=== What to work on ===
Print exactly the lines below between the line holding "KocWork (78, 1246)" and the line holding "Vytvořil Shoptet (193, 1633)", inclusive, and nothing more.

Start of Exercise material

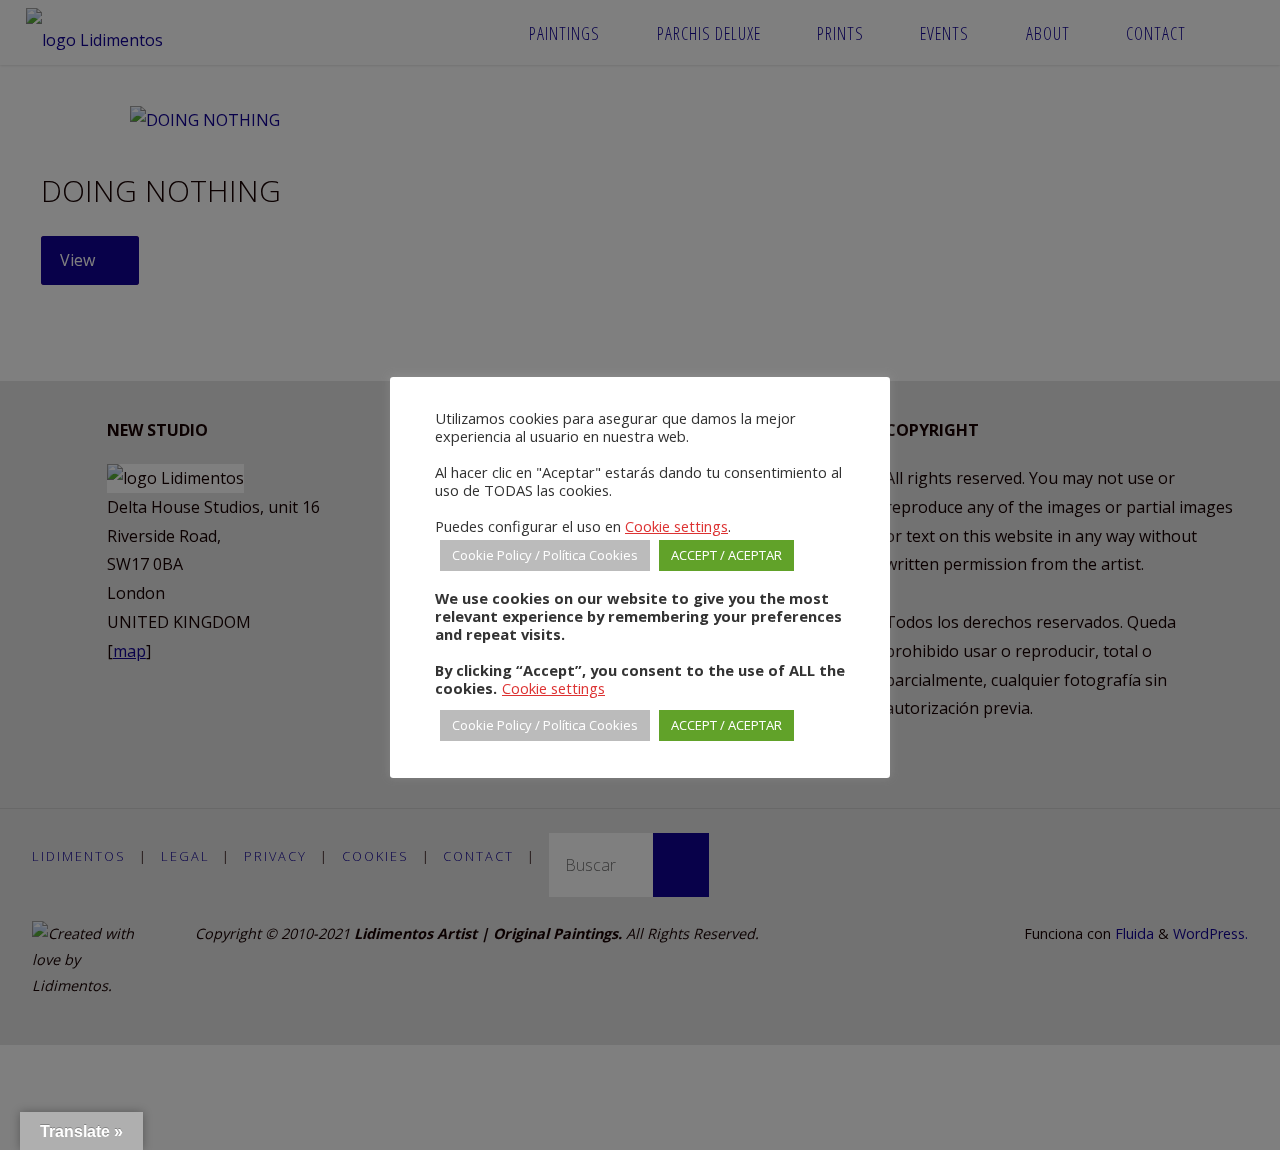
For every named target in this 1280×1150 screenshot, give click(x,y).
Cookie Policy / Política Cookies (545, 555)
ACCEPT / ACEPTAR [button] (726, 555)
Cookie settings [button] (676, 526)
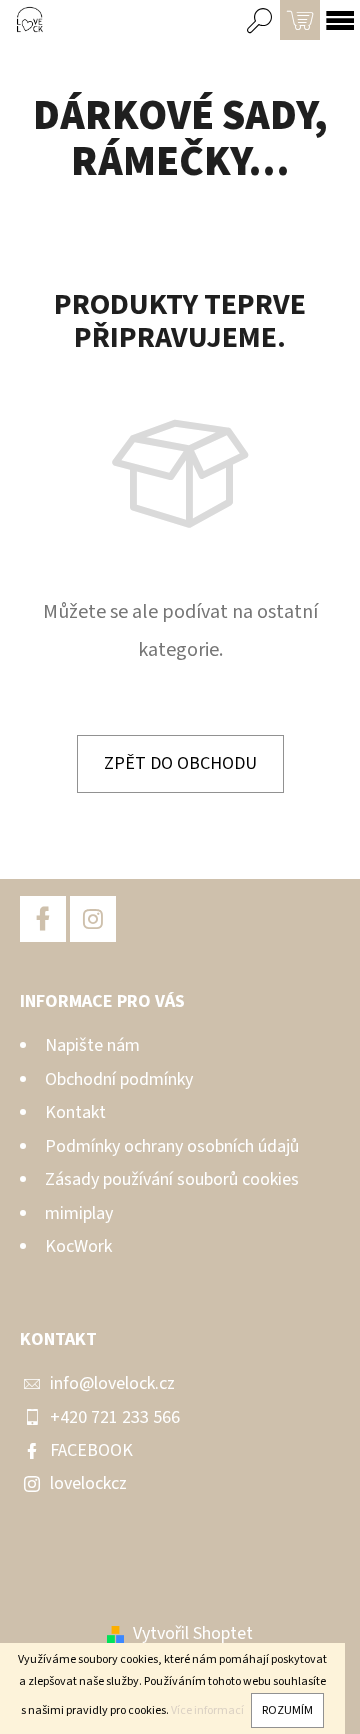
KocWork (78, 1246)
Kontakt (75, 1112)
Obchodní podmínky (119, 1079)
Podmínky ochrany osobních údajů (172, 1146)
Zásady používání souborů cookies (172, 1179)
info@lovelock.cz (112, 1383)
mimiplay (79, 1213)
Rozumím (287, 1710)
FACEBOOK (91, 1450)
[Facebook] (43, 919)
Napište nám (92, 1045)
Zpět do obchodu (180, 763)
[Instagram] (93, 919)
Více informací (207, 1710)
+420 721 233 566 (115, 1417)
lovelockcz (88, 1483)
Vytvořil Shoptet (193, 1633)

End of Exercise material
Start of Exercise material

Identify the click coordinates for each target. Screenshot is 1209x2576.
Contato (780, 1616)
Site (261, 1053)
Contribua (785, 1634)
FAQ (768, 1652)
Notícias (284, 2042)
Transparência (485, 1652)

End of Exercise material
Start of Exercise material

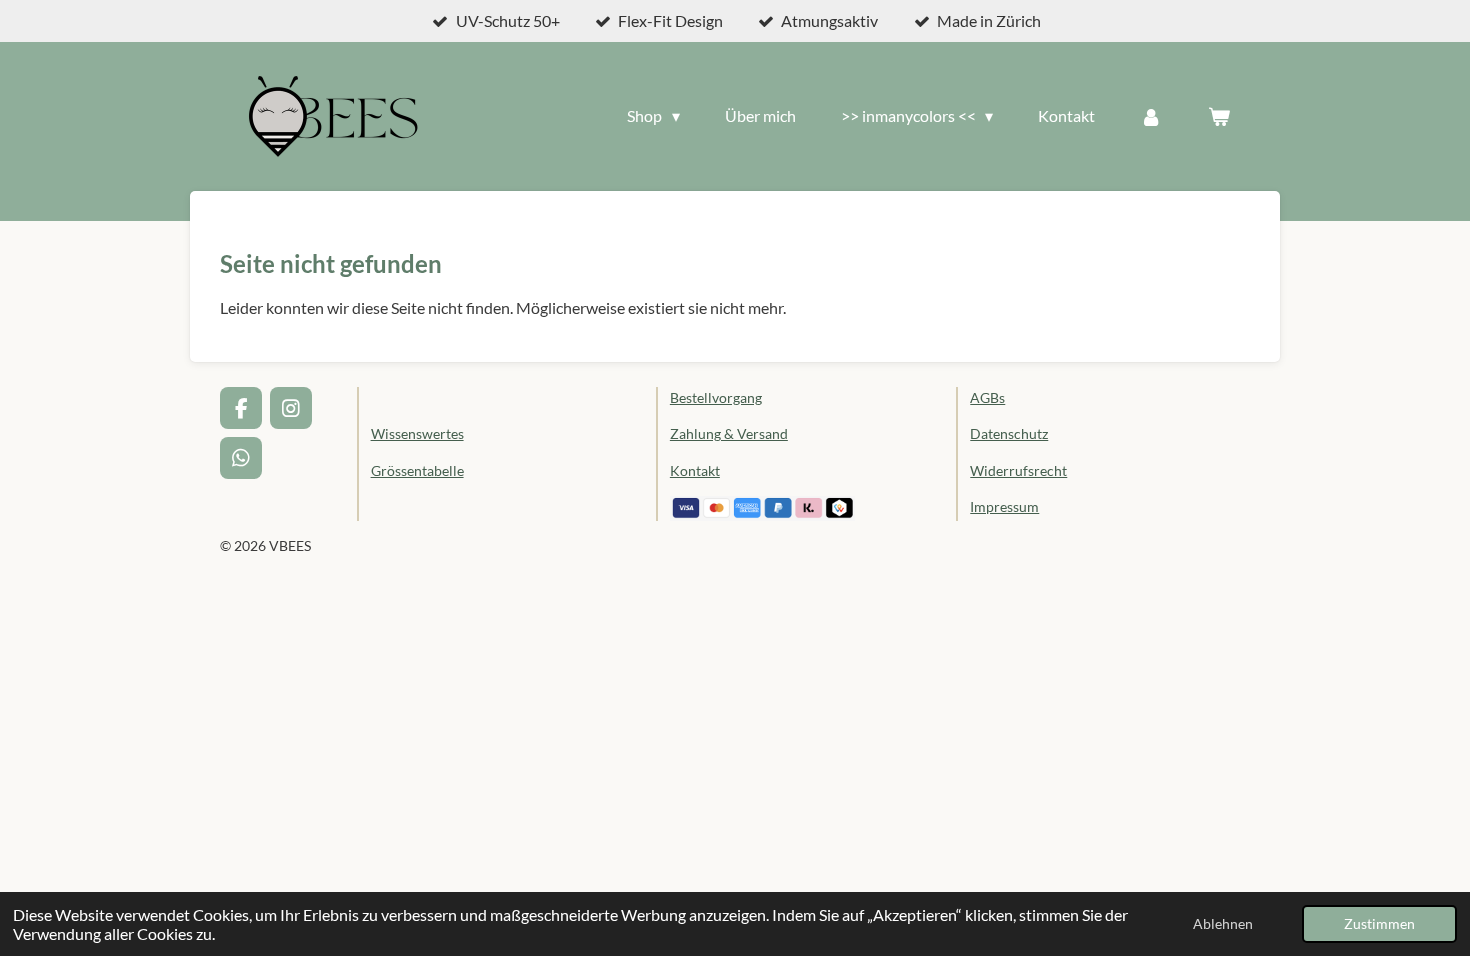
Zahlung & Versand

End of Exercise material

=== Result below ===
KocWork (78, 1246)
Kontakt (75, 1112)
Obchodní podmínky (119, 1079)
Podmínky ochrany osobních údajů (172, 1146)
Zásady používání souborů cookies (172, 1179)
info@lovelock.cz (112, 1383)
mimiplay (79, 1213)
Rozumím (287, 1710)
FACEBOOK (91, 1450)
[Facebook] (43, 919)
Napište nám (92, 1045)
Zpět do obchodu (180, 763)
[Instagram] (93, 919)
Více informací (207, 1710)
+420 721 233 566 (115, 1417)
lovelockcz (88, 1483)
Vytvořil Shoptet (193, 1633)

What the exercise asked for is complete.